# Tajima Machine pricing



## Laballa1 (Jul 20, 2007)

Hi I'm thinking about purchasing another embroidery machine. From the research I've done Tajima machine seems to be a good machine that will last a long time and holds it's value.
I'm not quite ready for dealers to bug me so I wanted to see if anyone here has a general idea how much their single head machines are costing.
Any additional advice would be greatly appreciated.

Thanks


----------



## LTPEMB (Jul 10, 2015)

15k-20k New depending on which one. What embroidery machine do you currently have? And what are you planning on producing with it? Hobby, business, ect?


----------



## EmbroidTek1 (Sep 27, 2016)

Laballa1 said:


> Hi I'm thinking about purchasing another embroidery machine. From the research I've done Tajima machine seems to be a good machine that will last a long time and holds it's value.
> I'm not quite ready for dealers to bug me so I wanted to see if anyone here has a general idea how much their single head machines are costing.
> Any additional advice would be greatly appreciated.
> 
> Thanks


The Tajima compact starts out at $15995 and goes up from there. Do yourself a favor and spend less money and get a better machine and buy a Barudan!


----------



## EmbroidTek1 (Sep 27, 2016)

You are essentially overpaying for a machine that is now made in China. The Barudan, Happy and ZSK are all better brands the Tajima. Go look around on eBay, Digitsmith etc The market is flooded with Tajima machines that are for sale and not selling because most people are selling them for more then they are worth. If you look around there are far less Barudan, Happy and ZSK machines for sale.


----------



## shreddedwheat (Jun 19, 2014)

Consider buying a used Tajima - I found mine on craigslist (from a home hobbyist not a big corp) and it was a great decision. That's also how I bought my 4 head, as well as another single head. I've saved, literally, $40K buy purchasing used. If you're investing a good bit, take a mechanic with you to give it a good once over, once negotiations are over and you're ready to buy - that will give you great peace of mind.

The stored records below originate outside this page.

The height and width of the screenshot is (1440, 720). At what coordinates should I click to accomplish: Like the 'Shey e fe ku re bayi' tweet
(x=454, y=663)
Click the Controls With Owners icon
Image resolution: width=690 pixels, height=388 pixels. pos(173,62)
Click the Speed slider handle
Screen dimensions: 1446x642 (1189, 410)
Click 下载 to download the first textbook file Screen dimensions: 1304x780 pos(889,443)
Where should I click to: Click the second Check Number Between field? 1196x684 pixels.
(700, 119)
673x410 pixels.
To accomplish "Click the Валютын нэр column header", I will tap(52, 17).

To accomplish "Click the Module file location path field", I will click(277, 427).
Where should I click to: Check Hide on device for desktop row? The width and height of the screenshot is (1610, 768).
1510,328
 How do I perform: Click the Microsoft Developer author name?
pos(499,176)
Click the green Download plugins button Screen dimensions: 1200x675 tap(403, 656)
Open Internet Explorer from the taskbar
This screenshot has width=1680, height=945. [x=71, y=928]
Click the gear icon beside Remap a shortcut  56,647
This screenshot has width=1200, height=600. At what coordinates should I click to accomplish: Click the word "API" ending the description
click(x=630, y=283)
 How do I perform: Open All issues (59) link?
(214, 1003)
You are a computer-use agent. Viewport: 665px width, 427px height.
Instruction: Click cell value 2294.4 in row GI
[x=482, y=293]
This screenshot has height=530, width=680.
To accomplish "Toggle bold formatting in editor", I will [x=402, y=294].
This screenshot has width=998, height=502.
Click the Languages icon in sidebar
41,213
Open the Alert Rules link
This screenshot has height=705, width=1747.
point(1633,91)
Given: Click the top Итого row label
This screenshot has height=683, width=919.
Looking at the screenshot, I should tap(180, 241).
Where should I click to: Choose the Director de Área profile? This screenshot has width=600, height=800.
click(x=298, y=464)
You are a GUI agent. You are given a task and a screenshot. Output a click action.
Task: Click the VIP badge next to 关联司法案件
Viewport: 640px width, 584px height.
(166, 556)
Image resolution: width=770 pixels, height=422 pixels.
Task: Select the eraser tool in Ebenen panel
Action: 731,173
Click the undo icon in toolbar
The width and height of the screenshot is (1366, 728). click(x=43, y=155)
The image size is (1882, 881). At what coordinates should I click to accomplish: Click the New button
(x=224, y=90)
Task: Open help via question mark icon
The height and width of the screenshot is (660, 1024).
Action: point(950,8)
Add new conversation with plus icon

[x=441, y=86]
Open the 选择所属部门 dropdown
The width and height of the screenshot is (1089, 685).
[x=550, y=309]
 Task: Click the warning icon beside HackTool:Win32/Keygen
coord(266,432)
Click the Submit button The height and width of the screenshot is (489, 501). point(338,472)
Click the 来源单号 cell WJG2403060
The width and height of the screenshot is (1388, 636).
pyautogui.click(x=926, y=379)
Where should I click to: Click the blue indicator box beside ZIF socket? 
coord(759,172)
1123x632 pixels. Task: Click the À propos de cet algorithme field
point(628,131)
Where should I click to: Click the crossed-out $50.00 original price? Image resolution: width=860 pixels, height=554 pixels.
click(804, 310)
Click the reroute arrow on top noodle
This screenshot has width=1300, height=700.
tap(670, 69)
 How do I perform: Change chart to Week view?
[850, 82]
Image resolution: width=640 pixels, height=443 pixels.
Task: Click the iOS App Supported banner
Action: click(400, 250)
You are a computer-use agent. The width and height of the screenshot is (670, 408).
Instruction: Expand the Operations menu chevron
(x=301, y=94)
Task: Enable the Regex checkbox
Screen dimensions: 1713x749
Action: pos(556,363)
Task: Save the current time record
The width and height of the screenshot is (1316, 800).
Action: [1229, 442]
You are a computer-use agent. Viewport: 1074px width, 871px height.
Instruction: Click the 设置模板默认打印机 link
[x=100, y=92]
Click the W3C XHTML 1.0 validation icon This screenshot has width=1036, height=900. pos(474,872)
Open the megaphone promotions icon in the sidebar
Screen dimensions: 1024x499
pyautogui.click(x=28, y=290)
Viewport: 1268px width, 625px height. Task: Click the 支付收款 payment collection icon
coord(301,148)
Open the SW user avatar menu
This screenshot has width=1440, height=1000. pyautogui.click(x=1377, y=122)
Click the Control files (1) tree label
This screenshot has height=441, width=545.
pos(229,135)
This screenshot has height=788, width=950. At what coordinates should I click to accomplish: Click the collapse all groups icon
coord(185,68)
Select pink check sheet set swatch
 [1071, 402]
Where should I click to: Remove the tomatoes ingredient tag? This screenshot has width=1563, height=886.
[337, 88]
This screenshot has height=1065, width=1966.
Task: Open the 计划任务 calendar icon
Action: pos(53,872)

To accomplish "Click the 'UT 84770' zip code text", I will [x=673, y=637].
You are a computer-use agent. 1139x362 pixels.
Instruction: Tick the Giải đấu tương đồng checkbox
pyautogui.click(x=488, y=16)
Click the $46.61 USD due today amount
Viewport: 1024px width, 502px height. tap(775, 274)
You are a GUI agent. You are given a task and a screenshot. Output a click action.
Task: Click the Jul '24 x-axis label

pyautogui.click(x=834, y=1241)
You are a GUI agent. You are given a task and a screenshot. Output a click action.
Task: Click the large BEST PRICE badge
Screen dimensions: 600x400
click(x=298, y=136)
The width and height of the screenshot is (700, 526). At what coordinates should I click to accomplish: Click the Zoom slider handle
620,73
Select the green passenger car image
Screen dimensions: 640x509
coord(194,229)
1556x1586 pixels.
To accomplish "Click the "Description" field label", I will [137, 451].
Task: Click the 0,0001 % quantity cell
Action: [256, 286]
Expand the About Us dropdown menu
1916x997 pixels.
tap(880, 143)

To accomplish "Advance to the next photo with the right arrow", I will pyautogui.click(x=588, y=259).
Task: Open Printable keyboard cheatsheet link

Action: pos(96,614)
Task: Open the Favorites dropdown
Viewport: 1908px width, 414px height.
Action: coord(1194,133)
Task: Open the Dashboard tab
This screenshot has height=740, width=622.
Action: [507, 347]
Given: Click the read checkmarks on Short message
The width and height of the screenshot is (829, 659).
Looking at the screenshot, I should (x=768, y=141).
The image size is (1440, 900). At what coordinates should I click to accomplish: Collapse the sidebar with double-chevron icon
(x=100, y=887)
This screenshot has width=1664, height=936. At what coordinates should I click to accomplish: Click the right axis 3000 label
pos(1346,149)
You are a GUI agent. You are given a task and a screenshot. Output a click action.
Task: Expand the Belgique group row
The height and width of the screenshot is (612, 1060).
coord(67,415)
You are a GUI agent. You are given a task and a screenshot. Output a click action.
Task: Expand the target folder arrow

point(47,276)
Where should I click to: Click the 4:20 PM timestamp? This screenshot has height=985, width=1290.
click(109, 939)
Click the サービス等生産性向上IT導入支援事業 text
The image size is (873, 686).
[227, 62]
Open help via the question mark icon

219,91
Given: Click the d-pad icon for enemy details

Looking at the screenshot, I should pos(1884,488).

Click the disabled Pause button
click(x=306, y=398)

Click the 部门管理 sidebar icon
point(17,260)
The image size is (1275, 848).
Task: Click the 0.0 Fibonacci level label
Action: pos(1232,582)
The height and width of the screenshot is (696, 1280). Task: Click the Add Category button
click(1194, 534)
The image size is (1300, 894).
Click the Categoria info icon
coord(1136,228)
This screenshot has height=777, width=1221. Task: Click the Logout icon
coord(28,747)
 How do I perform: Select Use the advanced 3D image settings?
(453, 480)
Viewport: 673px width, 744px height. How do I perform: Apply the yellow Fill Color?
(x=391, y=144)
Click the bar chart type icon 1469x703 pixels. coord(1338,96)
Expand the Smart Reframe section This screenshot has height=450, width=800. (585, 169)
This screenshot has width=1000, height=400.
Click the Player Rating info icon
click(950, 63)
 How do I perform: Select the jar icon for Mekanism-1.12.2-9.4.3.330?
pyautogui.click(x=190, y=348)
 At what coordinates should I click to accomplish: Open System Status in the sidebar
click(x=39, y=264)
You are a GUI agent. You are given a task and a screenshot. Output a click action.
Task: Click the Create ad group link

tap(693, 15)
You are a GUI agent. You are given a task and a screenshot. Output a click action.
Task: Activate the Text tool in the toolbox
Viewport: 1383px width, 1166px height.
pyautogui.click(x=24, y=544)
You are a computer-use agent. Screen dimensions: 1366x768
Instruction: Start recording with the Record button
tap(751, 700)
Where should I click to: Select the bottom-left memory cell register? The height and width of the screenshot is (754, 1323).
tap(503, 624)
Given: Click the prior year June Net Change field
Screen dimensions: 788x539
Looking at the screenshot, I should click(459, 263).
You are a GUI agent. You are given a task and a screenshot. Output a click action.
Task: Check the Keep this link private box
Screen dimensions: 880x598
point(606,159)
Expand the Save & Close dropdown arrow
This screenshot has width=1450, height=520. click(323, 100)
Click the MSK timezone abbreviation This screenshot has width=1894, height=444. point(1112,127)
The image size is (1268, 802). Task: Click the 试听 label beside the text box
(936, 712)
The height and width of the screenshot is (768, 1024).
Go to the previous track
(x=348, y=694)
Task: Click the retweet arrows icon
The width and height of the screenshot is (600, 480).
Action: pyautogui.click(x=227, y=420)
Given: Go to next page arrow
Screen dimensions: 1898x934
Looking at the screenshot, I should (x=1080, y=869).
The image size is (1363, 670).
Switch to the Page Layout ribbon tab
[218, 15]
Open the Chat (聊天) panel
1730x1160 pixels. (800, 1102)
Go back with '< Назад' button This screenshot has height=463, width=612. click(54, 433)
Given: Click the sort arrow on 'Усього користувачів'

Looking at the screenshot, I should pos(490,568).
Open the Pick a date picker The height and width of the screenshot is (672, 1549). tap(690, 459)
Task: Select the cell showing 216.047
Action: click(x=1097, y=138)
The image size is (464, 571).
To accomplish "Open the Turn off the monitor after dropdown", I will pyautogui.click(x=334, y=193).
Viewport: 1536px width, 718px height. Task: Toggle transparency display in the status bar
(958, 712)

There are also companies that specialize in used emb equipment that can help you - Axiom America (although I think they are mostly brother), Stitch It - I'm sure that there are tons of others.


----------



## Laballa1 (Jul 20, 2007)

LTPEMB said:


> 15k-20k New depending on which one. What embroidery machine do you currently have? And what are you planning on producing with it? Hobby, business, ect?


I currently have a Renaissance Mini. I've had it since 2004. I'm still using it and getting by. But I know the day it decides to give out on me I have no support. I've had to buy some unwanted software for 1500.00 a couple years ago because I got a new computer and I couldn't find the navigation software anyway. The stitch quality is not as good as it should be. 
I have a home embroidery business. Not a big clientel. I do hats, shirts and jacket backs.

Thanks for you reply. I think I will look for a used machine.


----------



## Laballa1 (Jul 20, 2007)

EmbroidTek1 said:


> You are essentially overpaying for a machine that is now made in China. The Barudan, Happy and ZSK are all better brands the Tajima. Go look around on eBay, Digitsmith etc The market is flooded with Tajima machines that are for sale and not selling because most people are selling them for more then they are worth. If you look around there are far less Barudan, Happy and ZSK machines for sale.


Thank you for your advice. I will look into those brands, because I really don't want another machine made in China. I haven't heard anything good about China made machines.


----------



## benmedinah (Jan 4, 2020)

can you please share the name o the software you had o buy


----------



## benmedinah (Jan 4, 2020)

Laballa1 said:


> I currently have a Renaissance Mini. I've had it since 2004. I'm still using it and getting by. But I know the day it decides to give out on me I have no support. I've had to buy some unwanted software for 1500.00 a couple years ago because I got a new computer and I couldn't find the navigation software anyway. The stitch quality is not as good as it should be.
> I have a home embroidery business. Not a big clientel. I do hats, shirts and jacket backs.
> 
> Thanks for you reply. I think I will look for a used machine.


can you please share the name o the software you had o buy


----------